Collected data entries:
********
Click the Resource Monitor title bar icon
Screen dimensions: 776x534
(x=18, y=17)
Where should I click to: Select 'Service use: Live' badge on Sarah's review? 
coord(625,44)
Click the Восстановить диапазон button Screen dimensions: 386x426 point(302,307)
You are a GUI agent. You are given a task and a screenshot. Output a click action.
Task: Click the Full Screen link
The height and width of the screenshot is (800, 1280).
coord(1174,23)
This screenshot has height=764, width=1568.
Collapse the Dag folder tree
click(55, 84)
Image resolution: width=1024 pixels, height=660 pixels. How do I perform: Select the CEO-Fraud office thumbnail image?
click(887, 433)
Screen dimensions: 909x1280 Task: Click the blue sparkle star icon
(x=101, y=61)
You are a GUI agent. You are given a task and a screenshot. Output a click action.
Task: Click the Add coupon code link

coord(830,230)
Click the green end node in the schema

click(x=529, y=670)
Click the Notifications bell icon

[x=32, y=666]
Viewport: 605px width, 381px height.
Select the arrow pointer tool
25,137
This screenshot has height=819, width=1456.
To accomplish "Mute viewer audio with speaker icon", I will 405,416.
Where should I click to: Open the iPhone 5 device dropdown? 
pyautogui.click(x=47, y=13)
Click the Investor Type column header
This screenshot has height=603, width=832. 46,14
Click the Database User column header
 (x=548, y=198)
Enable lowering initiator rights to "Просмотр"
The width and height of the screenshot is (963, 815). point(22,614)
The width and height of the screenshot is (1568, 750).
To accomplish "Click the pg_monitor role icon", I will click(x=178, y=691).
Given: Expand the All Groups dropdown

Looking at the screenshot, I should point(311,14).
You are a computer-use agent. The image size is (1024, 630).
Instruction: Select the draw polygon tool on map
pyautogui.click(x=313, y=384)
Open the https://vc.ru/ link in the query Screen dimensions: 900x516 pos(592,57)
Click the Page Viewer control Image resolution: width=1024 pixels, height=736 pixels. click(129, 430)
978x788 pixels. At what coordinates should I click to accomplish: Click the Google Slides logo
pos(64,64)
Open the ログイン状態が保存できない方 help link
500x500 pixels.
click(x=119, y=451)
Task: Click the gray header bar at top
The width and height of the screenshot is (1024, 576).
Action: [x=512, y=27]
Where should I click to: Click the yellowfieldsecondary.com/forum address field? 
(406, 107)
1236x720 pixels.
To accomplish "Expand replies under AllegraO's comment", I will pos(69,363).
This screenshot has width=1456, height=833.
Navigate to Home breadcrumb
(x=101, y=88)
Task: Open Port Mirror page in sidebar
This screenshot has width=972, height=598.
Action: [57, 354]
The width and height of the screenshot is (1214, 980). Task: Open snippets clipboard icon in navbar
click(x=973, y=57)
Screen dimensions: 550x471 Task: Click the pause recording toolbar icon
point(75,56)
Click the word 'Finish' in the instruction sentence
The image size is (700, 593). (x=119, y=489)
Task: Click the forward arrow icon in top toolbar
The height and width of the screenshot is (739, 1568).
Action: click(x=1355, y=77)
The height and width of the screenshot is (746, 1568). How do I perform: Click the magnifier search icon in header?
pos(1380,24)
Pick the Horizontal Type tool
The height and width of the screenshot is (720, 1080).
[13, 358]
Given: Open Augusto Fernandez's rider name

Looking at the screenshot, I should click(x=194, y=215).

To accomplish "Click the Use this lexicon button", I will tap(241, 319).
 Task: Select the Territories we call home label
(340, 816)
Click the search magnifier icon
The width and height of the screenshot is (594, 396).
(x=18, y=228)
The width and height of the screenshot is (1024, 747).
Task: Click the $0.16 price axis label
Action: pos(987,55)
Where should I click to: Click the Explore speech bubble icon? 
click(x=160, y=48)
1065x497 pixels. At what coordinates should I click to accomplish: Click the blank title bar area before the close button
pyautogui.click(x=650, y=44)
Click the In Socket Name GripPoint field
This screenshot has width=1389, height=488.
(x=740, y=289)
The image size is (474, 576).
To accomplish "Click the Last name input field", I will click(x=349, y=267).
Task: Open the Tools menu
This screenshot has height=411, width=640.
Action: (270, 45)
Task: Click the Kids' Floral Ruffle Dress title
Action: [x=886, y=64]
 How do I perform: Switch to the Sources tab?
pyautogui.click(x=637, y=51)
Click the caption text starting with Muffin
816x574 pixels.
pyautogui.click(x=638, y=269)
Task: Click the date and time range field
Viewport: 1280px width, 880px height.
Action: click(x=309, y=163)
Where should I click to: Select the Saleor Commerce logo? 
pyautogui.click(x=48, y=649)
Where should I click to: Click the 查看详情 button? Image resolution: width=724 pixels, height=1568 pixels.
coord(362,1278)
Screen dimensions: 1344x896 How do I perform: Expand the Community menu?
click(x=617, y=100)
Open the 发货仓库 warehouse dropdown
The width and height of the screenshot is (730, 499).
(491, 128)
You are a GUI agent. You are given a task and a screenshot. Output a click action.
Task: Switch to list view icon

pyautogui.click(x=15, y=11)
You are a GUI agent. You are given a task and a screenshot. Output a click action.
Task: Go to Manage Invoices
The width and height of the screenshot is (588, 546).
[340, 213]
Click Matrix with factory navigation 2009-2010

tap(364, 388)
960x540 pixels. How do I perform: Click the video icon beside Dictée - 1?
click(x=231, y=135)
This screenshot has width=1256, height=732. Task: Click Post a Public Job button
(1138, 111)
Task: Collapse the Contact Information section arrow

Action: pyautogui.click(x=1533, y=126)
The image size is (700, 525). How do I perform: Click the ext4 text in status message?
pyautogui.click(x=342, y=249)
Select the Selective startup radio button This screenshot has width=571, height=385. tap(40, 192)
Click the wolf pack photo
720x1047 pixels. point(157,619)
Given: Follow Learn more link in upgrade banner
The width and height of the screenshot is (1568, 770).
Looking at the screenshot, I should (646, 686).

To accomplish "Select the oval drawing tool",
********
Exercise brief:
Begin at the first line of the records above and quote every line verbatim through the one that contains "The width and height of the screenshot is (1568, 750).".

Solved problem:
Click the Resource Monitor title bar icon
Screen dimensions: 776x534
(x=18, y=17)
Where should I click to: Select 'Service use: Live' badge on Sarah's review? 
coord(625,44)
Click the Восстановить диапазон button Screen dimensions: 386x426 point(302,307)
You are a GUI agent. You are given a task and a screenshot. Output a click action.
Task: Click the Full Screen link
The height and width of the screenshot is (800, 1280).
coord(1174,23)
This screenshot has height=764, width=1568.
Collapse the Dag folder tree
click(55, 84)
Image resolution: width=1024 pixels, height=660 pixels. How do I perform: Select the CEO-Fraud office thumbnail image?
click(887, 433)
Screen dimensions: 909x1280 Task: Click the blue sparkle star icon
(x=101, y=61)
You are a GUI agent. You are given a task and a screenshot. Output a click action.
Task: Click the Add coupon code link

coord(830,230)
Click the green end node in the schema

click(x=529, y=670)
Click the Notifications bell icon

[x=32, y=666]
Viewport: 605px width, 381px height.
Select the arrow pointer tool
25,137
This screenshot has height=819, width=1456.
To accomplish "Mute viewer audio with speaker icon", I will 405,416.
Where should I click to: Open the iPhone 5 device dropdown? 
pyautogui.click(x=47, y=13)
Click the Investor Type column header
This screenshot has height=603, width=832. 46,14
Click the Database User column header
 (x=548, y=198)
Enable lowering initiator rights to "Просмотр"
The width and height of the screenshot is (963, 815). point(22,614)
The width and height of the screenshot is (1568, 750).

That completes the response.